L’éventuel futur statut de l’avocat de l’entreprise, quelles conditions ?

Le projet de loi « Macron » pour la croissance et l’activité entend consacrer la naissance en France de l’avocat en entreprise. Que dit réellement ce texte ?

Le projet de loi « Macron » pour la croissance et l’activité entend consacrer la naissance en France de l’avocat en entreprise. Que dit réellement ce texte ?

L’éventuel et futur statut d’avocat de l’entreprise

En effet, le texte de ce projet de loi indique que l’avocat pourra exercer sa profession en tant que salarié. Ce contrat de collaboration salariée sera établie par écrit et ne comportera pas de stipulation limitant la liberté d’établissement ultérieure du collaborateur et ne devra pas supprimer la faculté de l’avocat collaborateur de demander à être déchargé d’une mission qu’il estime contraire à sa conscience ou susceptible de porter atteinte à son indépendance. C’est la fameuse « clause de conscience ». A l’instar des avocats salariés de cabinet d’avocats, l’avocat d’entreprise ne pourra pas avoir de clientèle personnelle. Il sera « indépendant » et ne sera sous la subordination de son employeur que pour la « détermination de ses conditions de travail ».
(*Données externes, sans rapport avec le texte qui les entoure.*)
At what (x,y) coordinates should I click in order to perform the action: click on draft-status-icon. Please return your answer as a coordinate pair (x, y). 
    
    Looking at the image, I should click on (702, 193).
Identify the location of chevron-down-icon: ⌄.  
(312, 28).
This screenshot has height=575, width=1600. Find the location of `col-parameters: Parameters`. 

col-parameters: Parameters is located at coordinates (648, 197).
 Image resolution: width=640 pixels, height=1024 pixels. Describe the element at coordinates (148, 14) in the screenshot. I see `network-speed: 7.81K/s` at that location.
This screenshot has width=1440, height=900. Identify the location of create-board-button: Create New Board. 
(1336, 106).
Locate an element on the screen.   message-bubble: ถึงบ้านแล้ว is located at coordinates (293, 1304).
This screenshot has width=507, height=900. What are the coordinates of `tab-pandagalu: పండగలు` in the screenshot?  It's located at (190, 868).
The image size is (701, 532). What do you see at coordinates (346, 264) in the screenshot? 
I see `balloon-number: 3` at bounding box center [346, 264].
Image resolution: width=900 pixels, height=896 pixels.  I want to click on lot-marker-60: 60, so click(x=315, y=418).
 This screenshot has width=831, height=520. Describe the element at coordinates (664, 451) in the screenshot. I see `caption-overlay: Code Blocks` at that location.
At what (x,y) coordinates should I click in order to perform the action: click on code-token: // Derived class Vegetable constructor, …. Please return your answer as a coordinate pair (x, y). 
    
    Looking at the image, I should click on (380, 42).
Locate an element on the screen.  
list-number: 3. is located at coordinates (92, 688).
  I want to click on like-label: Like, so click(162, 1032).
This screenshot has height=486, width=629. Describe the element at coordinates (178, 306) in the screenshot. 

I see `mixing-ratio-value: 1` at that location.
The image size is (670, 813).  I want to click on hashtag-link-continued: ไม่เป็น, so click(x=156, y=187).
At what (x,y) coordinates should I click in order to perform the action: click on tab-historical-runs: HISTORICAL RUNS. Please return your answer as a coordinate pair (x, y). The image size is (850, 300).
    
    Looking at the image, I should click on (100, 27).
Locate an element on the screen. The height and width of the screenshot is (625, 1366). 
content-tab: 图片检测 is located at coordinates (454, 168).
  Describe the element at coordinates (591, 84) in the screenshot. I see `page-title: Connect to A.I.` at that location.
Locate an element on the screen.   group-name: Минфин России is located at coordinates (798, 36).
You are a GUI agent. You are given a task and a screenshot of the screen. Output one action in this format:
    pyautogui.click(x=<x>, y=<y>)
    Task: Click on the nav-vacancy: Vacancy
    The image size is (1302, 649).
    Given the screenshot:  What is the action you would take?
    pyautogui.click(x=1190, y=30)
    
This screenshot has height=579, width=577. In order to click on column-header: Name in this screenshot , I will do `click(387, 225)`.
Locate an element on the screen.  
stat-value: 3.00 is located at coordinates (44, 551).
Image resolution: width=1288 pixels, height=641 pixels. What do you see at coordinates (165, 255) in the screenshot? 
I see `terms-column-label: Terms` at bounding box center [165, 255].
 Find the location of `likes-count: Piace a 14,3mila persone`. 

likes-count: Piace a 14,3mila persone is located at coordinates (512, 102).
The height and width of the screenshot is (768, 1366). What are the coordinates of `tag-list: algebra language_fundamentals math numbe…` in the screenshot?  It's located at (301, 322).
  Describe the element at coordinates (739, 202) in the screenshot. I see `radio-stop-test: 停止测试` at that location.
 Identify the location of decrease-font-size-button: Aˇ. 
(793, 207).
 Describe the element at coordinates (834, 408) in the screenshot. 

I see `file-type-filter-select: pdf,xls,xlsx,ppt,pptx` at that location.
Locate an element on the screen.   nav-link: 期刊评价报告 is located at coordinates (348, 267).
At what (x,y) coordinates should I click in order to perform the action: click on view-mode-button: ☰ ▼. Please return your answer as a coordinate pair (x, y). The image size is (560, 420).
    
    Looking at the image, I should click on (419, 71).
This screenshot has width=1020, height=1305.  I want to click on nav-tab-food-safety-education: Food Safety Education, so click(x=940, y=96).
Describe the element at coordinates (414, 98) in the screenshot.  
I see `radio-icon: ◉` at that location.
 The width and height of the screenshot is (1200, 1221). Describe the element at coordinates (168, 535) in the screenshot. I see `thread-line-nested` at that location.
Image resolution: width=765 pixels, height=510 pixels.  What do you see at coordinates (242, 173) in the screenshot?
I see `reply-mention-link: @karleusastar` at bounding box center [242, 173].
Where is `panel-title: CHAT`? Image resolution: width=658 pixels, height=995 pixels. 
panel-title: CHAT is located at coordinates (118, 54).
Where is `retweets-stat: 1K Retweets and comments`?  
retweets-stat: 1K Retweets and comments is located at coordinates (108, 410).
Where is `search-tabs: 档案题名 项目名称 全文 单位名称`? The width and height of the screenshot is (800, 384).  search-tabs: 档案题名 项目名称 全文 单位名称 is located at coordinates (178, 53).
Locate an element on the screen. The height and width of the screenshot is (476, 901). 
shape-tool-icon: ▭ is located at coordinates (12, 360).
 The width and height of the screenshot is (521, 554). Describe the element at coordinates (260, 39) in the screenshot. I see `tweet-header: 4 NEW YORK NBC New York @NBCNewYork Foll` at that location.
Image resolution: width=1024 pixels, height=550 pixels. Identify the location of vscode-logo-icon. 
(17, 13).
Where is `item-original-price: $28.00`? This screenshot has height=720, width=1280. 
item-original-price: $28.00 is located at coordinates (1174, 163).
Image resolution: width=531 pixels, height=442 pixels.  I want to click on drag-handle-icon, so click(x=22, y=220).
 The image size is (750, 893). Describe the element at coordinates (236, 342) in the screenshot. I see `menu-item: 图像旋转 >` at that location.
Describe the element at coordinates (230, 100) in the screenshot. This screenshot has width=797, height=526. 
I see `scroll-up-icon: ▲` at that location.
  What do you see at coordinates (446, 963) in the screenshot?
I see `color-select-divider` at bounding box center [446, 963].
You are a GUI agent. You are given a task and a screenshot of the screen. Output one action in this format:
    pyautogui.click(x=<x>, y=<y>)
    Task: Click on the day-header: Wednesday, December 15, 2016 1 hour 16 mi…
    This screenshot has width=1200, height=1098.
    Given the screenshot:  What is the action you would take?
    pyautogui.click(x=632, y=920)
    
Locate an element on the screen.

L’avocat salarié d’une entreprise privée ou publique ou d’une association exercera exclusivement son activité pour l’entreprise (et ses filiales) qui l’emploie. En revanche, il ne pourra pas assister ou représenter une partie devant une juridiction, excepté bien entendu l’entreprise ou une de ses filiales qui l’emploie.

En revanche, et cela est plutôt regrettable, l’avocat salarié d’une entreprise sera astreint à un secret professionnel uniquement dans les conditions des articles 226-13 et 226-14 du code pénal. C’est-à-dire que ce secret ne sera ni opposable aux autorités judiciaires ni à son employeur !

Les éventuels contentieux nés à l’occasion de ce nouveau contrat de collaboration libérale pourront, en cas d’absence de conciliation devant le Conseil des Prud’hommes, généralement être soumis à l’arbitrage du bâtonnier, avec la possibilité pour l’avocat ou son employeur de faire appel devant la cour d’appel. De plus, lorsque l’examen d’un litige ne pouvant être traité que devant la juridiction prud’homale sera lié à l’appréciation des obligations déontologiques de l’avocat salarié, la juridiction ne pourra alors statuer sans avoir recueilli l’avis du bâtonnier compétent. Ainsi, plus compliquées, les procédures contre un avocat-salarié pourraient refroidir les employeurs.

L’avocat inscrit au tableau qui devient avocat salarié d’une entreprise sera automatiquement inscrit sur une liste spéciale du tableau et devra, sous peine d’omission et de sanction disciplinaire, contribuer aux charges de l’Ordre payant des cotisations et assurances collectives dont le montant sera fixé par le Conseil de l’Ordre. Les entreprises ou associations employeurs de l’avocat pourront éventuellement prendre en charge ses cotisations.

La passerelle salarié-avocat

Il faut enfin noter que le projet de loi suggère que les salariés qui exercent une activité juridique au sein du service juridique d’une entreprise privée ou publique ou d’une association en France, ou encore à l’étranger, depuis plus de cinq ans (au lieu de huit actuellement), pourraient passer un examen de contrôle des connaissances en déontologie, organisé par le conseil de l’ordre, afin de devenir avocat.

Hugues de Poulpiquet
Élève-avocat.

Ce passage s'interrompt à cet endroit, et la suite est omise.